L’aversion sexuelle peut se définir comme un trouble de la sexualité qui se caractérise par du dégoût, de la répugnance ou même de la phobie envers l’acte sexuel lui-même mais aussi tout contact avec les parties génitales. La personne qui en souffre cherche donc à éviter tous types de rapports sexuels.

Il est difficile d’estimer combien de personnes en souffrent car ce trouble de la sexualité est souvent confondu ou assimilé avec une baisse du désir sexuel. L’aversion sexuelle toucherait majoritairement les femmes mais certains hommes en souffrent également.

Les causes de l’aversion sexuelle

Les causes de l’aversion sexuelle sont multiples. On en distingue trois grandes catégories : des causes psychologiques, médicales, physiques.

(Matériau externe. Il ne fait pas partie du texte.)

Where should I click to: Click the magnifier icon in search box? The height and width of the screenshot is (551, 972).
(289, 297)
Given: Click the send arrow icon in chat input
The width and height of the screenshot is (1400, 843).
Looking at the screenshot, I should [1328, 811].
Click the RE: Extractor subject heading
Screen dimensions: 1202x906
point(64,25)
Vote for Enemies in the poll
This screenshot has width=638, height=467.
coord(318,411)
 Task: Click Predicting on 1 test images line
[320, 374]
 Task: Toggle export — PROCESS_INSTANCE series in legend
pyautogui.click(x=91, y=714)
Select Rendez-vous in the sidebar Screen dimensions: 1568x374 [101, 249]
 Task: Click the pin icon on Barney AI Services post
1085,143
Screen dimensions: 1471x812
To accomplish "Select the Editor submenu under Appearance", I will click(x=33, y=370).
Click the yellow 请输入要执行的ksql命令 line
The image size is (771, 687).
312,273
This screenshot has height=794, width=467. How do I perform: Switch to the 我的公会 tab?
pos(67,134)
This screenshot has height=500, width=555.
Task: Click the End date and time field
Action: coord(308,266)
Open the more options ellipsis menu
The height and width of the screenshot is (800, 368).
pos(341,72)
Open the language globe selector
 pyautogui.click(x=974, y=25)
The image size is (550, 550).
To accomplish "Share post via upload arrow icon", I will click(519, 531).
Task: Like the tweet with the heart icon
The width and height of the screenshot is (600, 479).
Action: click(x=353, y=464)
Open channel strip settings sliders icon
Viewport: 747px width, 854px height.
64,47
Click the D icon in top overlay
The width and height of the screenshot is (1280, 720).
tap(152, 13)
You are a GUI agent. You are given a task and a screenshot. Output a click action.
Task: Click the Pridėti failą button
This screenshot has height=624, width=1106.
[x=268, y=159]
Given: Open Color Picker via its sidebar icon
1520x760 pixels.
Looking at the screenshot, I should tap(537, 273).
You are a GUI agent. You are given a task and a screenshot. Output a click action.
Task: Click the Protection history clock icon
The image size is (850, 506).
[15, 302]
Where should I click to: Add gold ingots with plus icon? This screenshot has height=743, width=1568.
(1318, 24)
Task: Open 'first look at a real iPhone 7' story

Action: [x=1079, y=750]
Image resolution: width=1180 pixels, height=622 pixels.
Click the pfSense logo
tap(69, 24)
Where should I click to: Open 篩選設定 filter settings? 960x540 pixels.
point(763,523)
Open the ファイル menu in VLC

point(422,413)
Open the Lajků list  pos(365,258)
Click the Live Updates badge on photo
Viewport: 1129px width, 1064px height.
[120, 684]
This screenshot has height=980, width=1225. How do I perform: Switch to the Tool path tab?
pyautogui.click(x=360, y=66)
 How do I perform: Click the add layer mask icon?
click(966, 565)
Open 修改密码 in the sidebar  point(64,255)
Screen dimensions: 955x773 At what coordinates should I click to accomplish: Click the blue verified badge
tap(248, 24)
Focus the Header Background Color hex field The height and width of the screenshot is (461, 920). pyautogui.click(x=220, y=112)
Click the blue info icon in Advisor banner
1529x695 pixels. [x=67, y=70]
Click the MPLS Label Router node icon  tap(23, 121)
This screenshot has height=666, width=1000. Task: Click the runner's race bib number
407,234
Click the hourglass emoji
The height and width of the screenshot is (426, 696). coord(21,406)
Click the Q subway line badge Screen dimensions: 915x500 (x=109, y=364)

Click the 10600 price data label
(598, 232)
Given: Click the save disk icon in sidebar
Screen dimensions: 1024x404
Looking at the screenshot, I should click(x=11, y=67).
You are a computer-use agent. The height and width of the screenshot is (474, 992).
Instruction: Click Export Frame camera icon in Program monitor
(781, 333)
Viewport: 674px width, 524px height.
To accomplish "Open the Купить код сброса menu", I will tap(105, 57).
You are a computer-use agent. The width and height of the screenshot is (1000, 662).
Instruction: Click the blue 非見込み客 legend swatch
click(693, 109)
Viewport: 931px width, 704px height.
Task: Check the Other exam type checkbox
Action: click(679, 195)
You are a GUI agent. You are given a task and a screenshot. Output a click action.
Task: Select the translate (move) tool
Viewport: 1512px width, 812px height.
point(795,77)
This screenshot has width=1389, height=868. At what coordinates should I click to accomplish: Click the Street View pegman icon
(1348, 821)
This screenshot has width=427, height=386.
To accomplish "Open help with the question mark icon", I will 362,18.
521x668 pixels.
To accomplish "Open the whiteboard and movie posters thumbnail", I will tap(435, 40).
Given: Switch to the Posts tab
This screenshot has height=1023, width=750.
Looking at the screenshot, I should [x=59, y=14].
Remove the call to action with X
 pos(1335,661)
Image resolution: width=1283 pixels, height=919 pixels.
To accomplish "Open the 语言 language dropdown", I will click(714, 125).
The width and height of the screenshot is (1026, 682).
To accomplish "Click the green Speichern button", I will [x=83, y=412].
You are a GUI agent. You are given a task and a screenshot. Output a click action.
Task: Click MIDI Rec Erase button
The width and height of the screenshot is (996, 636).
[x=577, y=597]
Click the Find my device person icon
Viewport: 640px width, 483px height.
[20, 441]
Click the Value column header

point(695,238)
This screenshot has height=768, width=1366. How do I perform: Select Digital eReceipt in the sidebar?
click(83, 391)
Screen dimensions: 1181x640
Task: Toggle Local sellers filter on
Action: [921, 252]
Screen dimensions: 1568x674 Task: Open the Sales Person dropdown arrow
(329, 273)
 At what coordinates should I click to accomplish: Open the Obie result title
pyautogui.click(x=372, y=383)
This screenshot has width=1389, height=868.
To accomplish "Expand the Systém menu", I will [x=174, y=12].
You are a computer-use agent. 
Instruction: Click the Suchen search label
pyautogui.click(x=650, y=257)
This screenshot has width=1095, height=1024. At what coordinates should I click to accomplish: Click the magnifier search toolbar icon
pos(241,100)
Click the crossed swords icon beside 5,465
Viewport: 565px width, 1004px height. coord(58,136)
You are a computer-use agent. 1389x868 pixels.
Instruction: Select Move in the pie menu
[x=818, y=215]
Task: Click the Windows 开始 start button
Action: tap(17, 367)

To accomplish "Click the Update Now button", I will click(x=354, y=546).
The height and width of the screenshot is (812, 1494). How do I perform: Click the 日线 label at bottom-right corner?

Au niveau psychologique on peut par exemple citer un manque de communication et d’intimité dans un couple, un manque d’amour ou d’attirance, des problèmes relationnels et conflictuels entre les partenaires, un décalage sexuel vis-à-vis des besoins et de la fréquence de l’acte sexuel chez l’un des partenaires, des traumatismes sexuels antérieurs (comme l’inceste, le viol, les abus sexuels), des pratiques sexuelles non-partagées, un sentiment de culpabilité ou une éducation trop restrictive par rapport au sexe, l’infidélité, des désirs sexuel inhibés, vous voyez le tableau.

Des causes plus « médicales » peuvent également être à l’origine d’une aversion sexuelle. Certains médicaments qui produisent fatigue, mal-être, douleur ou certaines maladies comme la dépression peuvent par exemple faire baisser le désir et même engendrer une véritable aversion au sexe.

Enfin des causes physiques peuvent également générer ce trouble sexuel. Des pratiques sexuelles synonymes de souffrance comme par exemple une pénétration douloureuse ou encore une éjaculation précoce ou retardée ainsi que des problèmes érectiles ou d’impuissance chez l’homme peuvent être à l’origine de l’aversion sexuelle, etc.

Les solutions à l’aversion sexuelle

La réponse au problème de l’aversion sexuelle dépend en grande partie de la cause qui en est à l’origine. Il faut donc pouvoir clairement l’identifier ou les identifier. Bien souvent, l’aversion sexuelle sert (inconsciemment ou non) à dissimuler d’autres traumatismes plus profonds. Il n’est pas rare que des problèmes de couple se manifestent d’une manière ou d’une autre au lit, l’aversion sexuelle en devient alors une expression extrême. L’activité sexuelle doit « normalement » unir un couple, rapprocher les partenaires et non pas l’inverse

L’aversion sexuelle peut se soigner mais elle demande du temps et c’est un processus parfois difficile à mener. L’aide d’un professionnel de santé est par conséquent souvent nécessaire et doit s’accompagner d’une démarche active du patient et du conjoint, d’une volonté affirmée de solutionner le trouble.

Il est bon de préciser également que l’aversion sexuelle peut se limiter à un trouble temporaire, c’est-à-dire que la femme ou l’homme n’est plus attiré par son partenaire « habituel » mais par un autre. L’aversion sexuelle peut également être contextuelle, c’est-à-dire liée à une situation passagère : comme on vous le disait il peut s’agir d’une maladie mais également suite à une grossesse ou à certaine pratiques sexuelles (pénétration anale, fellation) qui génère du dégoût. Enfin, l’aversion sexuelle peut être totale, généralisée. Dans ces cas-là un traumatisme fort est souvent à l’origine du trouble : agression sexuelle, nymphomanie, prostitution, absence d’orgasme, infidélité et perte de confiance totale dans les représentants du sexe opposé.

Etre épanoui sexuellement est très important sur le plan physique et psychologique. Si vous souffrez de troubles de la sexualité, (baisse du désir sexuel, aversion sexuelle, pratiques sexuelles à risque, etc.), il est fortement conseillé d’en parler avec un professionnel de santé : des solutions existent.